#### [INSTRUÇÕES]
a: No excerto do documento, quem colocou a questão sobre a interpretação do art. 329.º CPC?
b: Diga se cada uma das afirmações seguintes está de acordo com o excerto do documento, respondendo sim ou não e citando literalmente as palavras do texto que o decidem. (i) Se o assistido for revel, o assistente passa a ser considerado seu substituto processual. (ii) O assistente pode realizar atos que o assistido tenha perdido o direito de praticar. (iii) A revelia do assistido verifica-se antes de terminar o prazo de contestação.

#### [EXCERTO DO DOCUMENTO]
═══

1. Uma
Colega do IPPC colocou-me uma questão sobre a interpretação do disposto no art.
329.º CPC, assim redigido: “Se o assistido for revel, o assistente é
considerado como seu substituto processual, mas sem lhe ser permitida a
realização de atos que aquele tenha perdido o direito de praticar”. A questão colocada
foi a seguinte: dado que a revelia do assistido só se verifica quando tenha
decorrido todo o prazo de contestação e dado que é apenas nesse momento que o
assistente adquire a qualidade de substituto processual daquele assistido, ainda
assim é permitido a esse assistente, actuando como substituto processual
daquela parte, apresentar uma contestação?

═══

#### [DADOS]
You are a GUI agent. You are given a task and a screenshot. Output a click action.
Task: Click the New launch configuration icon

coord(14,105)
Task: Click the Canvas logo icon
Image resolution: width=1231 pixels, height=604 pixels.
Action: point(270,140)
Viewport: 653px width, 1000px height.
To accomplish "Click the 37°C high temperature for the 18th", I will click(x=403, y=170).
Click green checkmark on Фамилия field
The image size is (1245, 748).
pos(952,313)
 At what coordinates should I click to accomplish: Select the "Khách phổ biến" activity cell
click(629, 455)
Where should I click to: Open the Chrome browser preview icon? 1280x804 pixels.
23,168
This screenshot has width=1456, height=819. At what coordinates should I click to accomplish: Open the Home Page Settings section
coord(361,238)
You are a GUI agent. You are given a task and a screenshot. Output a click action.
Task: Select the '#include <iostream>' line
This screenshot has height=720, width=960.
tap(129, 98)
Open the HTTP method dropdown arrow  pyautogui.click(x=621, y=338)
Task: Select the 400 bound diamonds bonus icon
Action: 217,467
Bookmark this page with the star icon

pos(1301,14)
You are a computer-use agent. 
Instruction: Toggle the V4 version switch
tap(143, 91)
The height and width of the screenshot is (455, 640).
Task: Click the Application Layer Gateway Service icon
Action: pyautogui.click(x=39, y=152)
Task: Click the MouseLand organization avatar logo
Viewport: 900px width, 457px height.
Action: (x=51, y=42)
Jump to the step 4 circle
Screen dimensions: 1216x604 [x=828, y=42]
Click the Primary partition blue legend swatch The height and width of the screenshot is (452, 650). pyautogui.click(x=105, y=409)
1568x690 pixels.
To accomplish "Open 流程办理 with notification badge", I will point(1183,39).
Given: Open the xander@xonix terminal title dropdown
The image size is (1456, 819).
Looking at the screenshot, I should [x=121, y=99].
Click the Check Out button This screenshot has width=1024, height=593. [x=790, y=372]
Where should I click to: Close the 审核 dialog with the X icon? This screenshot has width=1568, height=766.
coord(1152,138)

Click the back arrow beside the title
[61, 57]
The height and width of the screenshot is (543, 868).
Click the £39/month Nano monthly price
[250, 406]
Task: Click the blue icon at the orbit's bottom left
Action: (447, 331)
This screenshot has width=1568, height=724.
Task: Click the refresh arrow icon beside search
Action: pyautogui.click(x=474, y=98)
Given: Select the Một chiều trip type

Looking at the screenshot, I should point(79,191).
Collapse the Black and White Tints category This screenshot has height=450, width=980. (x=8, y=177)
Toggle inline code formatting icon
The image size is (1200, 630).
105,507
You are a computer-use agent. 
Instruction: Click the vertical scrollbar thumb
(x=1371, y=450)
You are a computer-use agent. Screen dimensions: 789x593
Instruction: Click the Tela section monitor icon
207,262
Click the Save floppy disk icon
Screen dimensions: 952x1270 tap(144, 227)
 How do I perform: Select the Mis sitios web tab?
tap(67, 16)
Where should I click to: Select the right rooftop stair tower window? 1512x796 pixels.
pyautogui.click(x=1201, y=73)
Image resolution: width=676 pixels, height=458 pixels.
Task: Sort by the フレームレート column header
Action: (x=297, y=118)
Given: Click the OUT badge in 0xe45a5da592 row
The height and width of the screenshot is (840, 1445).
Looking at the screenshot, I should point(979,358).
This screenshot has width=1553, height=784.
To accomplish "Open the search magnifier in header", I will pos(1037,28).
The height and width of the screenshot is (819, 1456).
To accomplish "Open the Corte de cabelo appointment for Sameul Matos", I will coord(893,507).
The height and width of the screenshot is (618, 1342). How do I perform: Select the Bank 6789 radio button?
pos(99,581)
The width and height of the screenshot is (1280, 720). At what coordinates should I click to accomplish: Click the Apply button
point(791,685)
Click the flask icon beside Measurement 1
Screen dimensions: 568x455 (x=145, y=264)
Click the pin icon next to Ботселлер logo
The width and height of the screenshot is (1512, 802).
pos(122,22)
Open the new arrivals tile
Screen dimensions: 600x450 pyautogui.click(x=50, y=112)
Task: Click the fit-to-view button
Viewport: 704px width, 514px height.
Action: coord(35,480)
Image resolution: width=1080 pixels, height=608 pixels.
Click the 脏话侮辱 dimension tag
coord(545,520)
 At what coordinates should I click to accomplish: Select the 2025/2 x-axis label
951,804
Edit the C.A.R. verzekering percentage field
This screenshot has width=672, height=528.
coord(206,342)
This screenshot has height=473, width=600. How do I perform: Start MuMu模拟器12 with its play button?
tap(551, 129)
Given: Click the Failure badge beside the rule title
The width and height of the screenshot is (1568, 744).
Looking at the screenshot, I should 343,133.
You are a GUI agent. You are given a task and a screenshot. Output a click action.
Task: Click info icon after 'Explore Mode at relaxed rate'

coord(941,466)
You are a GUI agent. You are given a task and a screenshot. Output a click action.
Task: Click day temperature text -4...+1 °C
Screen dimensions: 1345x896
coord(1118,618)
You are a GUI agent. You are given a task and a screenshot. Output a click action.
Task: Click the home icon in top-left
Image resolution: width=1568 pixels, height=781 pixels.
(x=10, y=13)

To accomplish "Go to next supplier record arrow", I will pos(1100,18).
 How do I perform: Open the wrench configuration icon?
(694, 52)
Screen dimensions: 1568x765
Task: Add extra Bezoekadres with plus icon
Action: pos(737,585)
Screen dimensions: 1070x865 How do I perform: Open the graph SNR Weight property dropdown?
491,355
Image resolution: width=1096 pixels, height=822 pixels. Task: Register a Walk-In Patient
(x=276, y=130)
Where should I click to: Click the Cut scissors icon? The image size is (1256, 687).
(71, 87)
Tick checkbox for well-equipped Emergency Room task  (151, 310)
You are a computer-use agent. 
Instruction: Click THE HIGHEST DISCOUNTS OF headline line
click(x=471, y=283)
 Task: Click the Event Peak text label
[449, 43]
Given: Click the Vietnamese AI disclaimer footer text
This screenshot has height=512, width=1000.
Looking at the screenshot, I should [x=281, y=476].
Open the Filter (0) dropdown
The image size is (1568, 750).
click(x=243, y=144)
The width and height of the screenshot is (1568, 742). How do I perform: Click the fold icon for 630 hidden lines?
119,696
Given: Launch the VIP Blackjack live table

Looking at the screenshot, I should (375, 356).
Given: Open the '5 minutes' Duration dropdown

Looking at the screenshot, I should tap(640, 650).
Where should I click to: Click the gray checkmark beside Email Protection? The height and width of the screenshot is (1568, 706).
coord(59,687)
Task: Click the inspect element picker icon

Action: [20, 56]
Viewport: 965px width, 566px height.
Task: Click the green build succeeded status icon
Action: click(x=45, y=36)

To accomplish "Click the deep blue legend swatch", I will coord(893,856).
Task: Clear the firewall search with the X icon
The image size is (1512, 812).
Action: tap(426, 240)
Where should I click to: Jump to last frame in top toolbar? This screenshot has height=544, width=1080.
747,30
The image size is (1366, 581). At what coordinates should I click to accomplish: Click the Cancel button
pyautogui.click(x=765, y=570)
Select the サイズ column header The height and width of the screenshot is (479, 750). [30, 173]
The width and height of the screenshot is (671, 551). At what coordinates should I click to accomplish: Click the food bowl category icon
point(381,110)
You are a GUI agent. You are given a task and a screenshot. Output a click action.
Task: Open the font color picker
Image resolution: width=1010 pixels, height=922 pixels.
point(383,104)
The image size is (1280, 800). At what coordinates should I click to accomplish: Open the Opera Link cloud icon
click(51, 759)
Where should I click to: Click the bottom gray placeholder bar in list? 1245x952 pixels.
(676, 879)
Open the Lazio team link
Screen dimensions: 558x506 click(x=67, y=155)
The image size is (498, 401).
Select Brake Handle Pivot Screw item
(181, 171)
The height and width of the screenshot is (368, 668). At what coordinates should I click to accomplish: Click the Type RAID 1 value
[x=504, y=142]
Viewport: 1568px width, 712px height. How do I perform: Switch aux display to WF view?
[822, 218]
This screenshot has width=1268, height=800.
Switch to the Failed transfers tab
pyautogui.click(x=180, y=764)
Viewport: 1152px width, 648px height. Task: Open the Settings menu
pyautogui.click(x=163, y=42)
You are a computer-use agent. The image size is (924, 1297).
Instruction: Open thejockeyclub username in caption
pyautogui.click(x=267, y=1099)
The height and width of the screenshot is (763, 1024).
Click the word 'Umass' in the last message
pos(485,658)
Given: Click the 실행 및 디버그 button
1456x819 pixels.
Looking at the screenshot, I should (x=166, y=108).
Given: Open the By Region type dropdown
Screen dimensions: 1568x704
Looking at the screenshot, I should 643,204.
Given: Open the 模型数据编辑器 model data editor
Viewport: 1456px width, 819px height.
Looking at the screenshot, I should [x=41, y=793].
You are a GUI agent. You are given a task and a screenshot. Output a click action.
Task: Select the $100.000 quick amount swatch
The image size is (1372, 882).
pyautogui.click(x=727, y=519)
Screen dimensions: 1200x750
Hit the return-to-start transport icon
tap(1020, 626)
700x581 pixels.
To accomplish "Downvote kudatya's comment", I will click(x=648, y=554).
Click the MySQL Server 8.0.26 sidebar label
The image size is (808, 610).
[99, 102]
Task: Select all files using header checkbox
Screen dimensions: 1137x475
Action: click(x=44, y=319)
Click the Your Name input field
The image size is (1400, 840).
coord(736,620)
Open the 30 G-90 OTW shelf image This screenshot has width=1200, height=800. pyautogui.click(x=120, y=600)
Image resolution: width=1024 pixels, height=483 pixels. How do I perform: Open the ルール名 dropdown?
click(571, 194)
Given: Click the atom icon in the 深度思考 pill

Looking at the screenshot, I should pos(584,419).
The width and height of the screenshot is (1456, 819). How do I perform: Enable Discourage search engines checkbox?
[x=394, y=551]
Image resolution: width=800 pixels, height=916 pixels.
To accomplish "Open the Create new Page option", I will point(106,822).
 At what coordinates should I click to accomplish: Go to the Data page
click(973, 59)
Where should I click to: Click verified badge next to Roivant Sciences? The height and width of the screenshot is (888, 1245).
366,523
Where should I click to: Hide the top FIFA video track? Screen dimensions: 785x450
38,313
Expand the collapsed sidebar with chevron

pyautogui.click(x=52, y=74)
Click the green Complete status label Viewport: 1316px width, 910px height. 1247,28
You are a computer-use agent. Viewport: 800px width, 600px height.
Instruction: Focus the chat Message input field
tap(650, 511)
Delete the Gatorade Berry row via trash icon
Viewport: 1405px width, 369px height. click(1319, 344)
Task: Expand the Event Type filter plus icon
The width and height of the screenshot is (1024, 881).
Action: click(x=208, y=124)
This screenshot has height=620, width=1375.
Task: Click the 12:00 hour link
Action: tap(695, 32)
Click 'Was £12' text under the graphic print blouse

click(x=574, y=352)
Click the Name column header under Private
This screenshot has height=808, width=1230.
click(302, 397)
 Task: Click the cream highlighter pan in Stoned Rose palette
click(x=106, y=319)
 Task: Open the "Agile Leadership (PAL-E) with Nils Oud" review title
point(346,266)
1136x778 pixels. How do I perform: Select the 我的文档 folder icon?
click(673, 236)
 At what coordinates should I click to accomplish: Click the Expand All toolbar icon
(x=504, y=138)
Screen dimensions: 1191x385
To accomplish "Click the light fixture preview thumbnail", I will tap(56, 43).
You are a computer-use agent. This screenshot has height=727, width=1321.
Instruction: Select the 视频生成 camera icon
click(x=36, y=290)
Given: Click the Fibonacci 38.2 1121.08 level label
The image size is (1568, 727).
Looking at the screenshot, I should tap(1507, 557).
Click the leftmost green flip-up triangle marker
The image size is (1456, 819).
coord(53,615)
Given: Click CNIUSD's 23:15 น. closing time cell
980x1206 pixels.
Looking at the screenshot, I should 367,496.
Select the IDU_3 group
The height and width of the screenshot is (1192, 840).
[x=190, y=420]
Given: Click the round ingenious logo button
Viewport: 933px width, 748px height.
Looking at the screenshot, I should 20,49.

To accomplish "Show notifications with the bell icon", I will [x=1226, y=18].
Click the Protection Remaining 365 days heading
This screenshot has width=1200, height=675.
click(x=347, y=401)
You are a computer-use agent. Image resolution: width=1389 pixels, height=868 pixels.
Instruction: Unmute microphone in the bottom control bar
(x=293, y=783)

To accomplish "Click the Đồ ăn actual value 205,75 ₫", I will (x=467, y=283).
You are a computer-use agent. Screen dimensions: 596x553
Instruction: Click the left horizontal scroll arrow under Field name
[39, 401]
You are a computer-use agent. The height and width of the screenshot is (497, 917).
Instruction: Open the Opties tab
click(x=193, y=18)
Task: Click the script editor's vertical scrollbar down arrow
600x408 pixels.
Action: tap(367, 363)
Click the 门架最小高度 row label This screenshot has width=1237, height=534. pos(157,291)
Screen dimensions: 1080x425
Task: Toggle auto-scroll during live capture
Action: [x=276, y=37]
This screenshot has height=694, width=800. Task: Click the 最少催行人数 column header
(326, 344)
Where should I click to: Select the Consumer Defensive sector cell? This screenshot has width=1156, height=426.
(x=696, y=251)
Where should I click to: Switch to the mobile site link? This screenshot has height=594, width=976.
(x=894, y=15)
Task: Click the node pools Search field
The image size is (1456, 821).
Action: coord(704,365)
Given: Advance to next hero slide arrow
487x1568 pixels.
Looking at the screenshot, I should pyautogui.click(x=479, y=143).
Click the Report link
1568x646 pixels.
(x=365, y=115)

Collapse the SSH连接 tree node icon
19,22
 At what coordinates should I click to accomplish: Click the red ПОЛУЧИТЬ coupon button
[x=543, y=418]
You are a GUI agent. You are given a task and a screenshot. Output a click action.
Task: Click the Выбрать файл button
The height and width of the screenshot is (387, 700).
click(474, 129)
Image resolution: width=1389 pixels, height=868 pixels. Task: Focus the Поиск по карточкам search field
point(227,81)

═══

#### [SOLUÇÕES DOS EXERCÍCIOS]
a: Uma colega do IPPC.

b:
(i) Sim: "Se o assistido for revel, o assistente é considerado como seu substituto processual".
(ii) Não: "mas sem lhe ser permitida a realização de atos que aquele tenha perdido o direito de praticar".
(iii) Não: "a revelia do assistido só se verifica quando tenha decorrido todo o prazo de contestação".